Task objective: Rewrite the entries below as a JSON list of strings, one string per line and no blank lines, from the line with "Governance Top (134, 759)" up to and including the line with "ビジネス事務 (17, 514)". Leave the pictures out of the answer.

** START Data section **

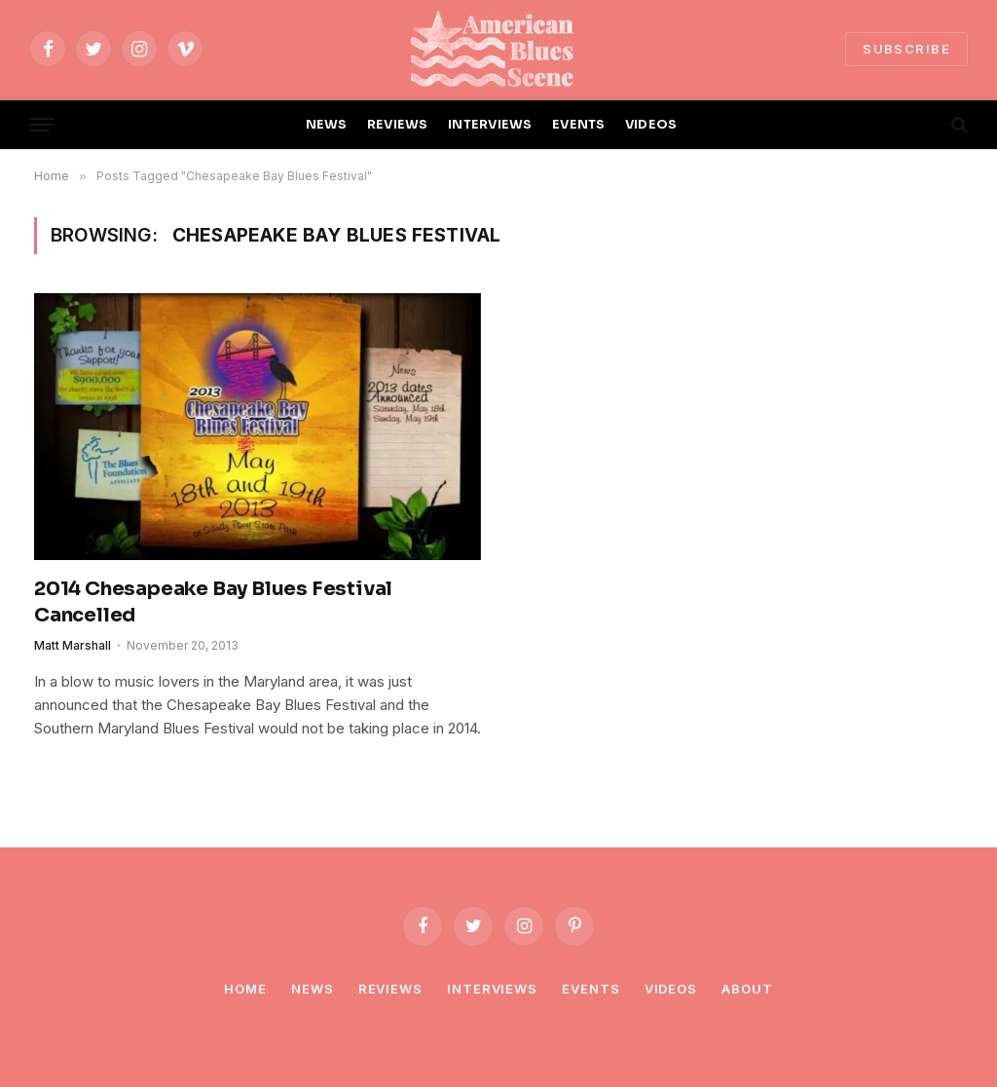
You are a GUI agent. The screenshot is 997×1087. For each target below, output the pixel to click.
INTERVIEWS (490, 124)
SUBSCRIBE (906, 48)
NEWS (327, 124)
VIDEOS (651, 124)
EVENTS (579, 124)
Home (245, 988)
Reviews (390, 988)
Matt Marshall (72, 645)
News (312, 988)
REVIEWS (397, 124)
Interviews (492, 988)
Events (590, 988)
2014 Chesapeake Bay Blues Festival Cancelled (213, 602)
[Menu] (42, 125)
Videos (671, 988)
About (747, 988)
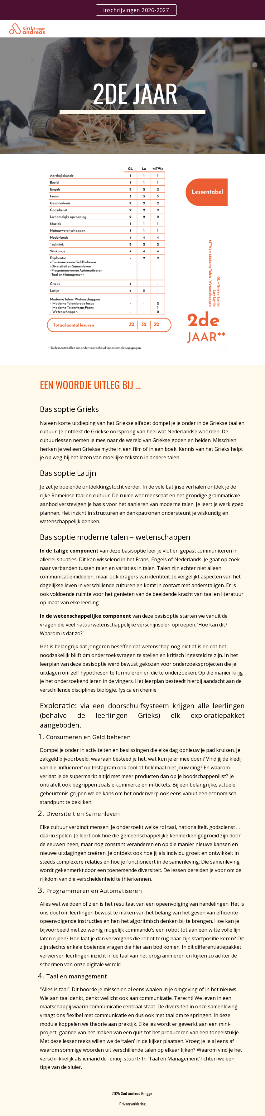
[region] (132, 10)
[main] (132, 95)
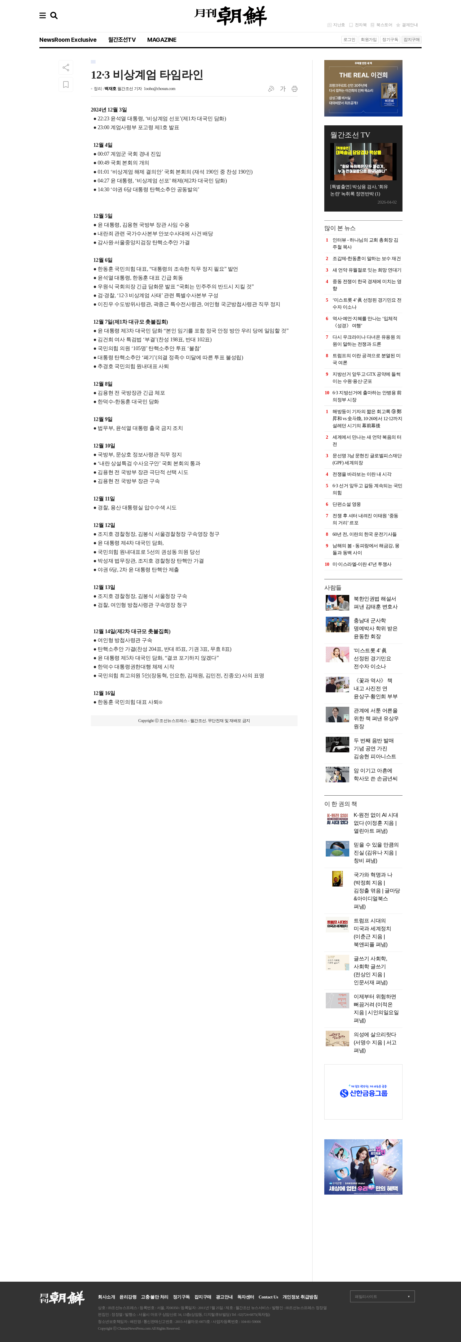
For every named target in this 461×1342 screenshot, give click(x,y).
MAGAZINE (161, 39)
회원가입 (369, 39)
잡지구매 (412, 39)
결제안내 (410, 25)
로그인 (349, 39)
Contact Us (268, 1297)
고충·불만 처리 (154, 1297)
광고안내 (224, 1297)
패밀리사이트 (366, 1296)
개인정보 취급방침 (300, 1297)
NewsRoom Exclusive (67, 39)
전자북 (361, 25)
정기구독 (390, 39)
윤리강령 (127, 1297)
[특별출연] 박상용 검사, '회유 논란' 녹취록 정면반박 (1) (359, 190)
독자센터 (245, 1297)
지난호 (339, 25)
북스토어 (384, 25)
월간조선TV (122, 39)
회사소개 (106, 1297)
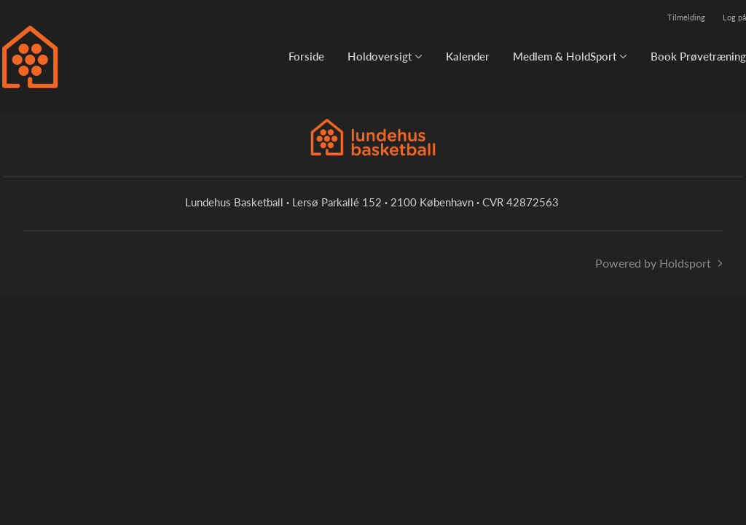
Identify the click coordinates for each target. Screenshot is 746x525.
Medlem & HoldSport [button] (564, 56)
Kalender (468, 56)
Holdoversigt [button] (380, 56)
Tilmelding (686, 17)
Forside (306, 56)
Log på (734, 17)
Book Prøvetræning (698, 56)
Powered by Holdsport (653, 263)
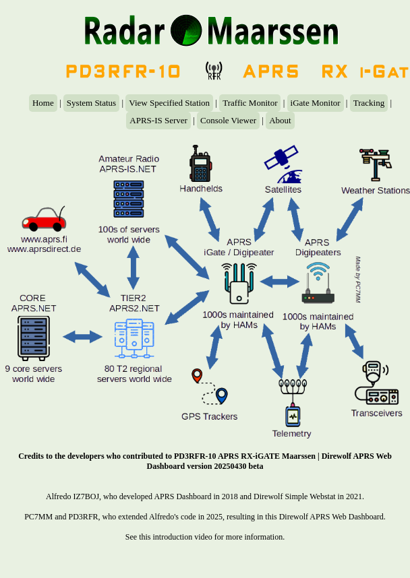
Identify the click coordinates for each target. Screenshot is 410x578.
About (280, 120)
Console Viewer (228, 120)
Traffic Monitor (250, 103)
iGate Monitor (316, 103)
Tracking (368, 103)
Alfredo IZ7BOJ (72, 496)
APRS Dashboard (182, 496)
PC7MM (38, 516)
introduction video (182, 537)
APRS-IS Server (158, 120)
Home (43, 103)
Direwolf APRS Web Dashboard (331, 516)
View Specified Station (169, 103)
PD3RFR (83, 516)
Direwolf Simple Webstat (294, 496)
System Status (91, 103)
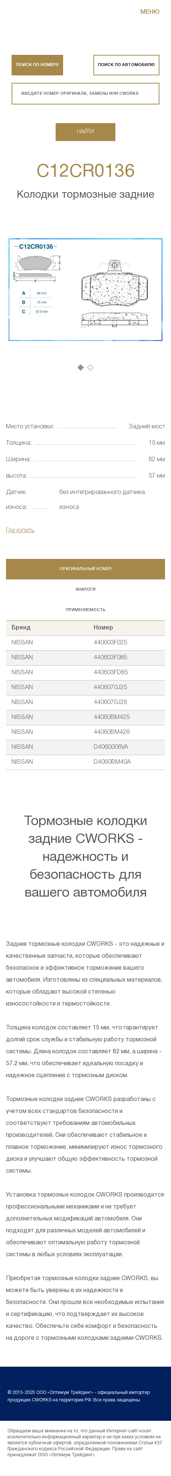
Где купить (20, 530)
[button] (81, 367)
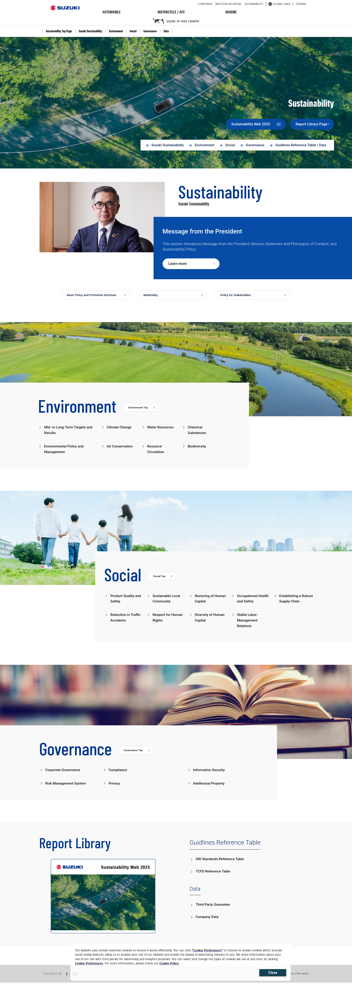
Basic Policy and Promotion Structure (89, 299)
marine (231, 12)
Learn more (177, 265)
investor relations (228, 4)
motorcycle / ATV (171, 12)
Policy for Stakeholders (239, 297)
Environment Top (140, 415)
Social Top (160, 584)
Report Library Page (305, 124)
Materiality (152, 297)
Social (133, 31)
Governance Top (134, 759)
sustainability (253, 4)
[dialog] (180, 962)
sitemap (301, 4)
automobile (111, 12)
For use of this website (297, 982)
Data (166, 31)
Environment (116, 31)
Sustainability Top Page (59, 31)
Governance (150, 31)
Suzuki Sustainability (90, 31)
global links (279, 4)
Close (272, 972)
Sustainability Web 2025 (242, 124)
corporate (205, 4)
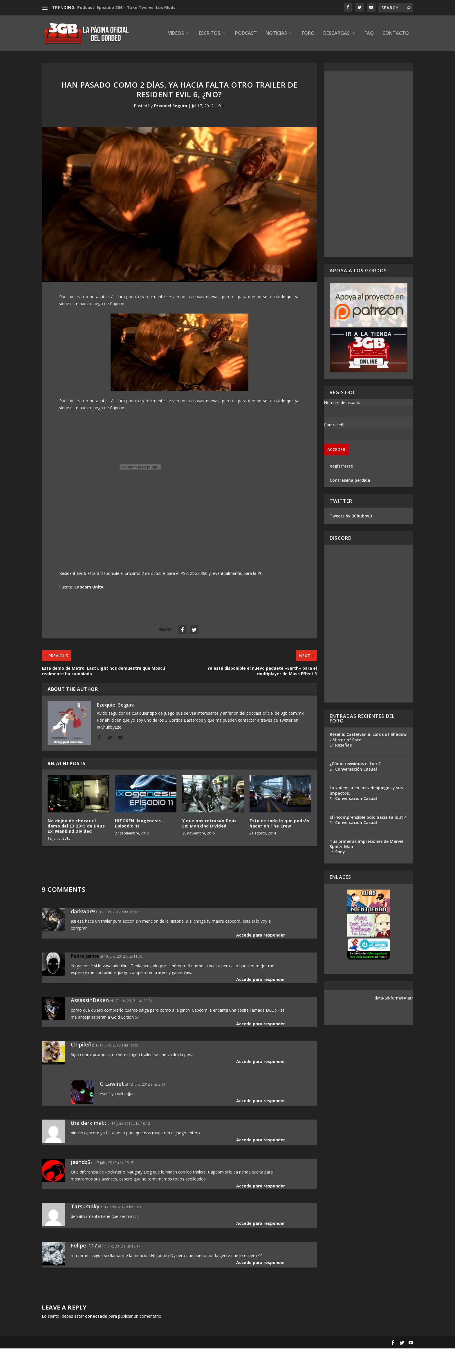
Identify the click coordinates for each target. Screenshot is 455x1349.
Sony (340, 852)
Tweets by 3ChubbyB (351, 516)
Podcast (246, 34)
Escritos (209, 34)
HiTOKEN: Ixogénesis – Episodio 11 (140, 823)
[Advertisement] (368, 164)
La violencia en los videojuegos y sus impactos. (366, 790)
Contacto (395, 34)
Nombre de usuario (342, 402)
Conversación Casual (356, 769)
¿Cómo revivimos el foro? (355, 764)
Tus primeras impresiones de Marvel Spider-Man (366, 844)
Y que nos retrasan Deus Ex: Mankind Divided (209, 823)
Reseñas (343, 745)
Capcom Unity (88, 587)
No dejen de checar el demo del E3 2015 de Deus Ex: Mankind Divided (76, 826)
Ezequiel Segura (170, 106)
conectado (96, 1316)
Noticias (276, 34)
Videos (176, 34)
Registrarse (341, 466)
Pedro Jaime (85, 956)
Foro (308, 34)
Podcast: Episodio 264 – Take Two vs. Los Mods (126, 7)
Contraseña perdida (350, 480)
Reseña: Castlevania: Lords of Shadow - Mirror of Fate (368, 737)
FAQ (369, 34)
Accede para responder (260, 935)
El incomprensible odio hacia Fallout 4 (368, 817)
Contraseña (335, 425)
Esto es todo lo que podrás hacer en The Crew (279, 823)
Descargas (336, 34)
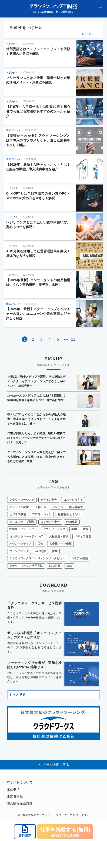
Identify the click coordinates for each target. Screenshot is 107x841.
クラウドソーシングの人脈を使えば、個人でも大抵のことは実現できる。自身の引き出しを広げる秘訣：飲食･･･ (36, 457)
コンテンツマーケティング (26, 536)
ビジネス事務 (17, 514)
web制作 (40, 551)
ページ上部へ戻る (53, 764)
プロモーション (42, 514)
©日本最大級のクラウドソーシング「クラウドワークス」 (54, 815)
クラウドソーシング (21, 499)
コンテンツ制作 (50, 521)
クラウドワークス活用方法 (26, 566)
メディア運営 (82, 536)
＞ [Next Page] (82, 339)
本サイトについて (20, 782)
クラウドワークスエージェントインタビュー (37, 558)
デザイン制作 (48, 499)
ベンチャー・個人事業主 (67, 507)
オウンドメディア (20, 543)
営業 (54, 551)
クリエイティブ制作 (21, 521)
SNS (69, 566)
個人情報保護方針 (20, 803)
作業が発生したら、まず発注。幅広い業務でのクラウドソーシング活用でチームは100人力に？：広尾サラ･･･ (36, 438)
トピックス (12, 43)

** END Data section **

Finished exercise:
[
  "Governance Top (134, 759)",
  "sustainability (253, 4)",
  "[dialog] (180, 962)",
  "sitemap (301, 4)",
  "automobile (111, 12)",
  "For use of this website (297, 982)",
  "Data (166, 31)",
  "Environment (116, 31)",
  "Sustainability Top Page (59, 31)",
  "Governance (150, 31)",
  "Suzuki Sustainability (90, 31)",
  "global links (279, 4)",
  "Close (272, 972)",
  "Sustainability Web 2025 (242, 124)",
  "corporate (205, 4)",
  "Identify the click coordinates for each target. Screenshot is 455x1349.",
  "Sony (340, 852)",
  "Tweets by 3ChubbyB (351, 516)",
  "Podcast (246, 34)",
  "Escritos (209, 34)",
  "HiTOKEN: Ixogénesis – Episodio 11 (140, 823)",
  "[Advertisement] (368, 164)",
  "La violencia en los videojuegos y sus impactos. (366, 790)",
  "Contacto (395, 34)",
  "Nombre de usuario (342, 402)",
  "Conversación Casual (356, 769)",
  "¿Cómo revivimos el foro? (355, 764)",
  "Tus primeras impresiones de Marvel Spider-Man (366, 844)",
  "Y que nos retrasan Deus Ex: Mankind Divided (209, 823)",
  "Reseñas (343, 745)",
  "Capcom Unity (88, 587)",
  "No dejen de checar el demo del E3 2015 de Deus Ex: Mankind Divided (76, 826)",
  "Ezequiel Segura (170, 106)",
  "conectado (96, 1316)",
  "Noticias (276, 34)",
  "Videos (176, 34)",
  "Registrarse (341, 466)",
  "Pedro Jaime (85, 956)",
  "Foro (308, 34)",
  "Podcast: Episodio 264 – Take Two vs. Los Mods (126, 7)",
  "Contraseña perdida (350, 480)",
  "Reseña: Castlevania: Lords of Shadow - Mirror of Fate (368, 737)",
  "FAQ (369, 34)",
  "Accede para responder (260, 935)",
  "El incomprensible odio hacia Fallout 4 (368, 817)",
  "Contraseña (335, 425)",
  "Esto es todo lo que podrás hacer en The Crew (279, 823)",
  "Descargas (336, 34)",
  "Identify the click coordinates for each target. Screenshot is 107x841.",
  "クラウドソーシングの人脈を使えば、個人でも大抵のことは実現できる。自身の引き出しを広げる秘訣：飲食･･･ (36, 457)",
  "コンテンツマーケティング (26, 536)",
  "ビジネス事務 (17, 514)"
]